Both candidates said the lack of widespread student participation in the SGA and disconnect between the SGA’s executive and legislative branches were key concerns they would address by increasing communication between the SGA’s branches, students and administration and the SGA and students.
Aicha Sy, a current Columbian College of Arts & Sciences senator and chair of the SGA Community, Advocacy and Inclusion Committee, said she wanted to include the general student body in the SGA’s decision-making processes by creating a policy-writing office where students could partner with senators to write legislation and communicating frequently to the student body about SGA progress. She also said she would push for more direct communication between administration and students about pressures facing the University from the federal government to internal budget issues.
“I believe transparency isn’t difficult to achieve,” Sy said. “Transparency comes from conversations, it comes from information and it comes from informing the students on this campus.”
Cheydon Naleimaile-Evangelista, a current CCAS senator, chair of the Finance Committee and former chair of the Student Life Committee, said he felt confident he could accomplish his policy goals, which include mandating professors to release syllabi a week before the start of classes and extending dining hours, because he’s seen officials meet student needs before when pressured.

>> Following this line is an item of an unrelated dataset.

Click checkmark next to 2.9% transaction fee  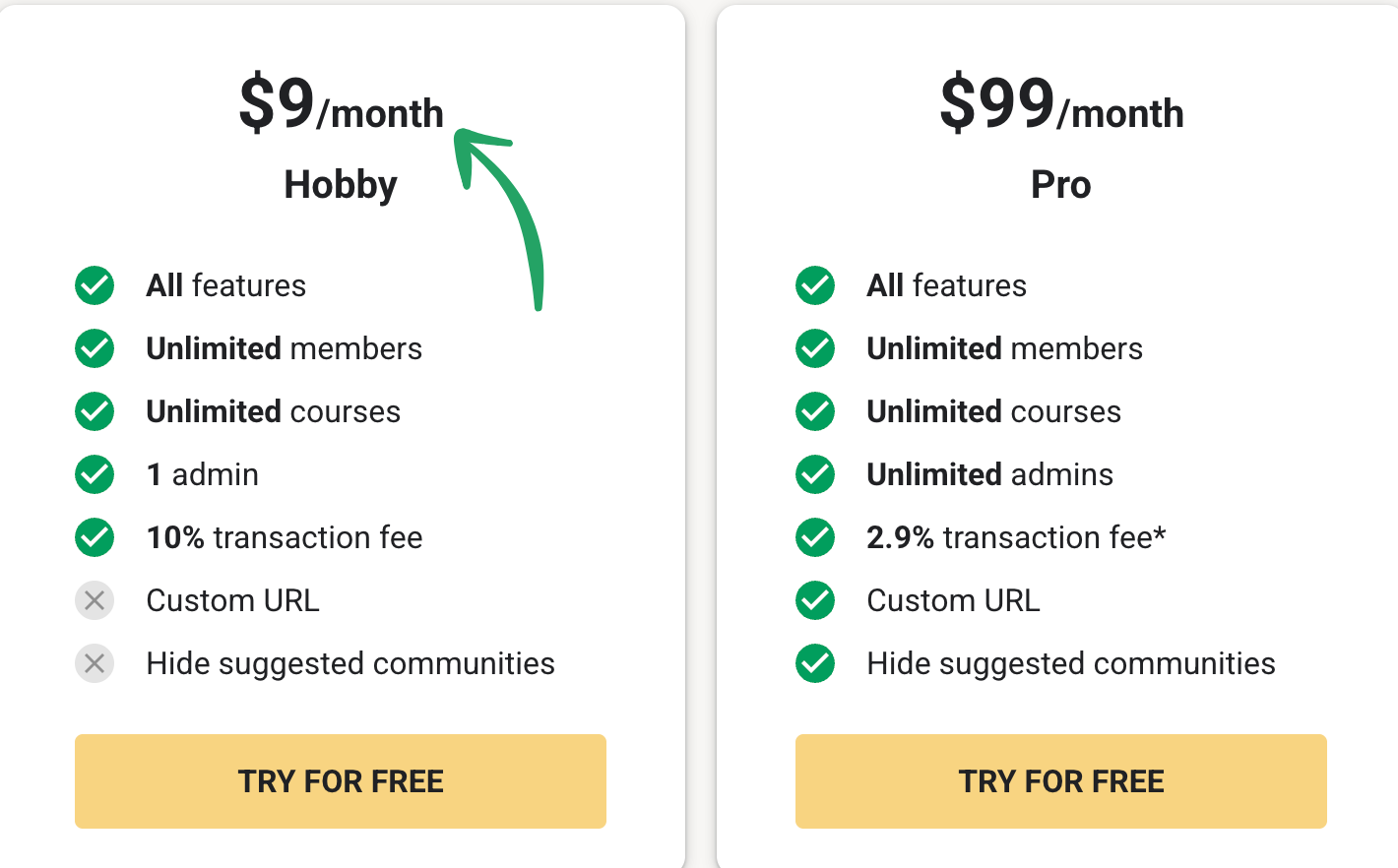pos(815,537)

“Nothing’s ever unrealistic,” Naleimaile-Evangelista said. “When it came to last semester, it was very unrealistic to cut down tuition to $0 for students making under $100,000, but just today, that was proven to be wrong. Of course, I would work with admin. Of course, I would pressure admin when it comes to ensuring the policies I want to implement are implemented.”

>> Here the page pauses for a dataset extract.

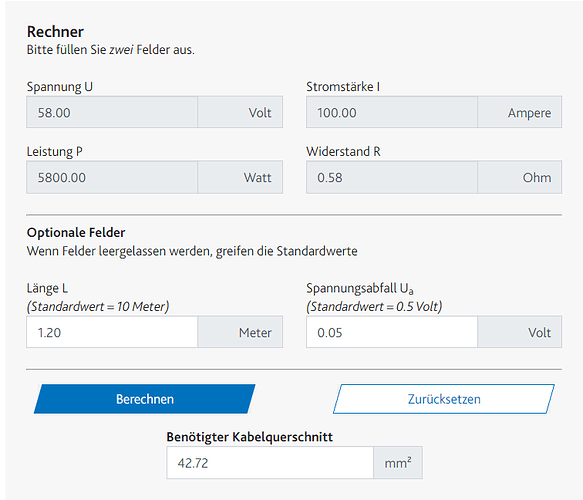Click the Standardwert = 0.5 Volt hint

point(374,307)
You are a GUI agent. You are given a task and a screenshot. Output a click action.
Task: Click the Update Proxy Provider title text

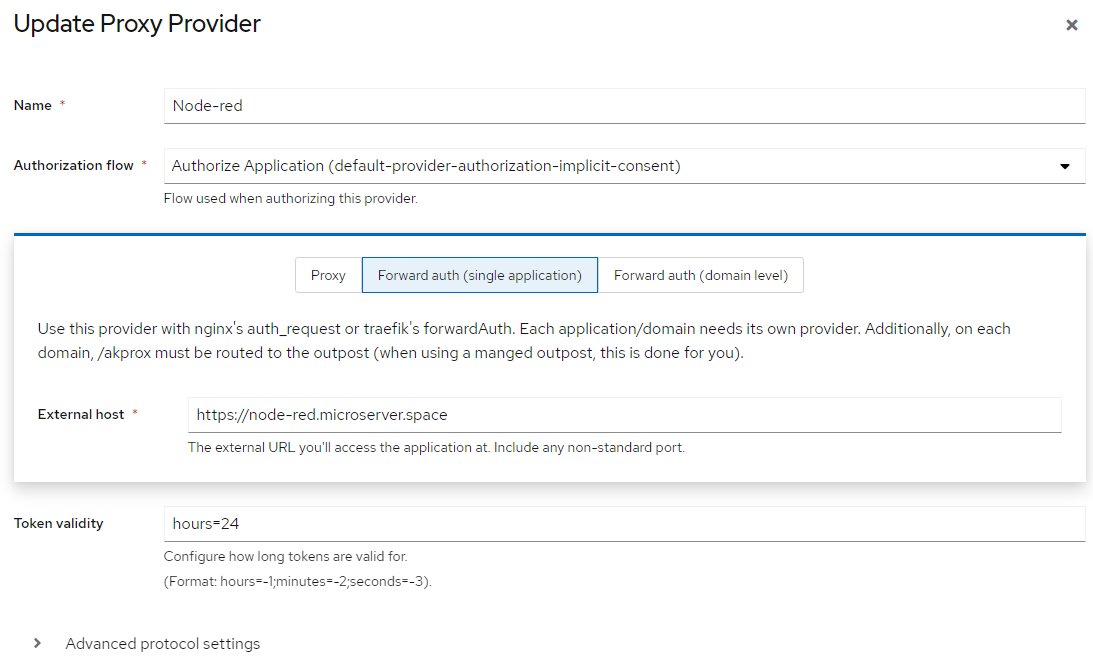[136, 23]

Naleimaile-Evangelista said he was proud both vice presidential candidates were people of color in a predominantly white institution and said the SGA’s Finance Committee could embrace cultural diversity in student organizations by favoring cultural events when allocating SGA funds.
Sy said as vice president she would continue meeting with student organizations she connected with during the campaign, involving them in SGA decision-making rather than only engaging with them during election season. She said she would also push for all members of the Finance Committee to attend student organizations’ events they fund, to make student organizations feel valued and heard by the SGA.
“I think no changes should be made without the input of the general student body,” Sy said. “You all should not be limited to campaigning period, you should not be over spoken to during campaigning period, and I’m ready to involve these students into those conversations, and that begins with reaching out to them.”

Presidential Debate
The three presidential candidates, juniors Liz Stoddard and Alfred Lewis Jr. and sophomore MJ Childs, largely agreed on problems facing GW students, like cuts to student services amid rising tuition rates and federal pressure stemming from President Donald Trump’s administration, but sparred over how they would address them with University leadership and what experience best qualifies them to lead the SGA.
All three candidates said University leadership too often leaves students out of major decisions, including budget cuts over the last year, which have manifested themselves in nearly every corner of campus, and vowed to work with officials to reverse the cuts, increase student involvement in budgetary decisions and be more transparent with students about their communications with officials.
Stoddard, the SGA’s current vice president, said her record of delivering concrete results for students demonstrates a commitment to closing a gap between administration and students. She said as president she would work to continue advocacy efforts to halt cuts, suggesting places where administrators could cut other underutilized services and publishing detailed reports of advocacy meetings with administrators for the student body to view.
“On this stage with a proven record and a plan, I’m strong, I’m relentless, and I do not back down because we need to make sure that student interest becomes the University’s priority,” Stoddard said.
Childs said the University’s rising tuition has not coincided with improvements to student life, pointing to dining establishments in District House and the USC remaining closed on weekends and the Student Health Center seeing reduced resources. He said as president he would push the Board of Trustees to establish a student life committee where Board members regularly engage with students on campus.
“Here lies the bigger question, where were our voices in those conference rooms when all this was being decided?” Childs said. “Students deserve to go to a university that uplifts all voices in the room.”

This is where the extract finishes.